Ziel sei es, dass sogar Laien ein zweites automatisch erzeugtes Befundformat ohne Fachbegriffe verstehen können. Alexander Huppertz fügt hinzu: „Ich sehe in meiner täglichen Praxis, dass Patienten die Befunde verstehen wollen. Das ist der erste Schritt, um eine spätere Therapie anzunehmen.“ 23 Module decken dabei das gesamte MRT- und CT-Spektrum ab. Von der Wirbelsäule bis zum Knie.

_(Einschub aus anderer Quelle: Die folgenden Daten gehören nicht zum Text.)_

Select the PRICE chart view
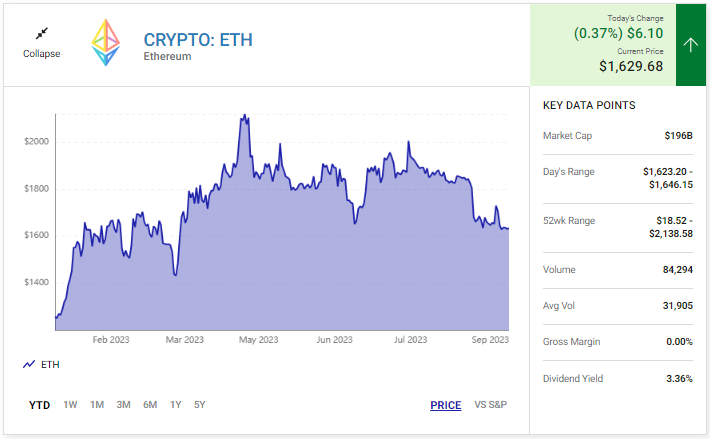710x439 pixels. tap(446, 405)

Die Radiologie der Zukunft

Man merkt schnell, Huppertz, Wintzer und Aretz denken groß. Sie wollen mit ihrem RadioReport radiologische Diagnosen erstmals vergleichbar machen. Anders als mit Diktaten sollen Institutionen, Praxen, Krankenhäuser oder Unternehmen so großangelegte und qualitativ hochwertige Datenanalysen erstellen können – die Studien daraus kämen unmittelbar den Patienten zugute. „Die Wissenschaft kann von den Big Data-Analysen profitieren. Außerdem werden Radiologen künftig über unsere Plattform voneinander lernen können“, erklärt Huppertz. Aus den verfügbaren Berichten soll schnell eine Datenbank entstehen, in der Radiologen bestimmte Befunde recherchieren und miteinander vergleichen können. Die Daten, so verspricht Neo Q, werden natürlich anonymisiert.

Die Unternehmer von Neo Q haben noch ein weiteres Ziel: Sie wollen die Radiologiebefundung internationalisieren. Gut qualifiziere Ärzte aus dem Ausland können auch ohne Deutschkenntnisse in ihrer Sprache den Befund erstellen – und andersherum. Denn auch die Übersetzungen sind standardisiert. Radiologen könnten so auch eine Zweitmeinung von einem internationalen Spezialisten einholen und sich auch insgesamt besser austauschen. Wenn alles so klappt, wie Neo Q sich das vorstellt, ist die Radiologie künftig eine ganz andere als heute.